Huisvesting Filippijnse kaketoe

Omheining

Het broedblok moet uit hardhout bestaan. Het verblijf moet uit voldoende sterk metaal en gaas bestaan anders bijt de kaketoe er zich met zijn sterke snavel zo door heen. Een metalen voer- en drinkbak, twee tot drie dikke zitstokken van hardhout zijn voldoende.

Vloer

De kooi of volierebodem dient met vogelzand bestrooid te worden. Vogelzand bevat een anijsextract dat houden van vogels tot een reukarme zaak maakt.

Onderhoud

  • Dagelijks:
  • voer- en waterbakjes met heet water uitspoelen, afdrogen en opnieuw vullen. Vuil in de omgeving van de kooi met een stofzuiger verwijderen, afstoffen omdat kaketoes veerstof verspreiden.
  • Wekelijks:
  • bodembak twee keer per week legen en van nieuw vogelzan voorzien.
  • Maandelijks:
  • kooi, bodembak en alle spulletjes in ed kooi grondig met heet water schoonboenen en vervolgens afdrogen.
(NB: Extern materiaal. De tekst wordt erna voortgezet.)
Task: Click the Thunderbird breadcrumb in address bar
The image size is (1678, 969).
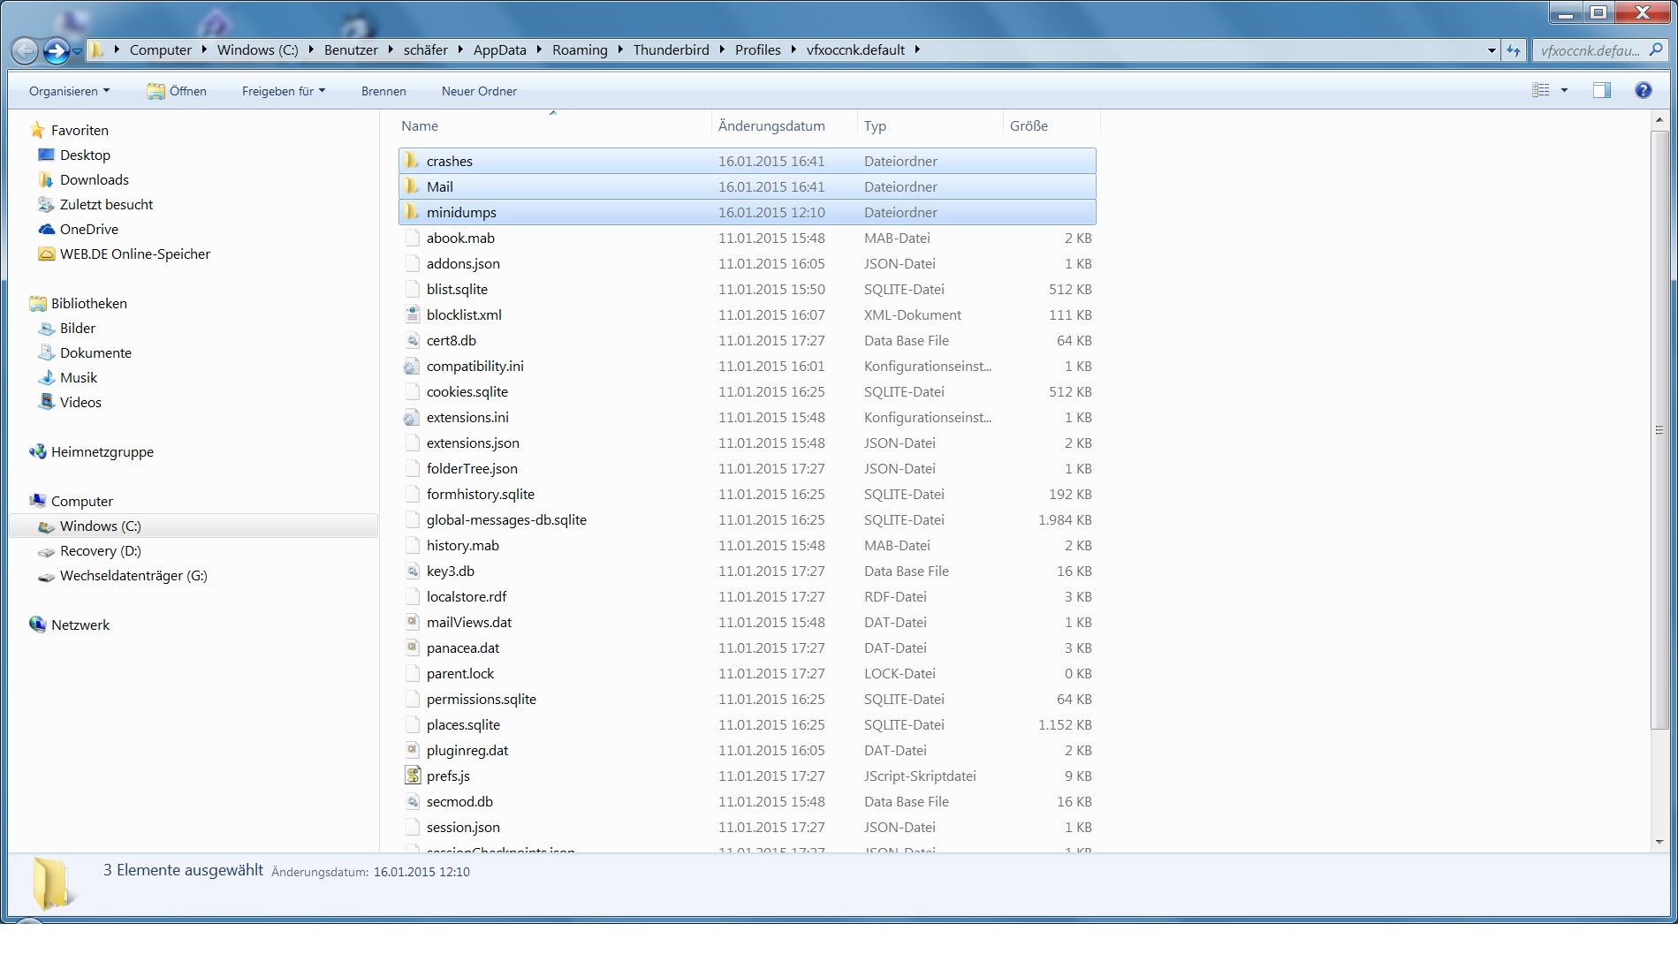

Een ontsmettingsmiddel moet geschikt zijn voor het gebruik bij siervogels.

    Omgeving

    Kies een rustige hoek in de woonkamer voor het plaatsen van de kooi. Deze plek dient licht, luchtig en tochvrij te zijn. Ook moet hier van tijd tot tijd de zon schijnen. De kooi van een afzonderlijk gehouden vogel moet in een veelgebruikte kamer komen te staan. Dan kan de kaketoe aan het gezinsleven deelnemen en hoeft hij zich niet te vervelen. Plaats de kooi nooit op de vloer. Daar wordt de kaketoe onzeker van. Beter is een verhoogde standplaats, ongeveer op ooghoogte, van waaruit de vogel zijn omgeving kan overzien.

    Maten

    Een kooi is over het algemeen de gebruikelijkste huisvesting voor een kaketoe. Een kooi van 70 x 70 cm groot en en hoogte van 100 cm is voldoende voor een enkele vogel. De bodem van zo’n kooi begint op ongeveer 55 cm. hoogte.

    Een paartje heeft een nest- en slaapblok nodig van minstens 1 x 1 x 1 meter en tevens voldoende vrije vliegruimte.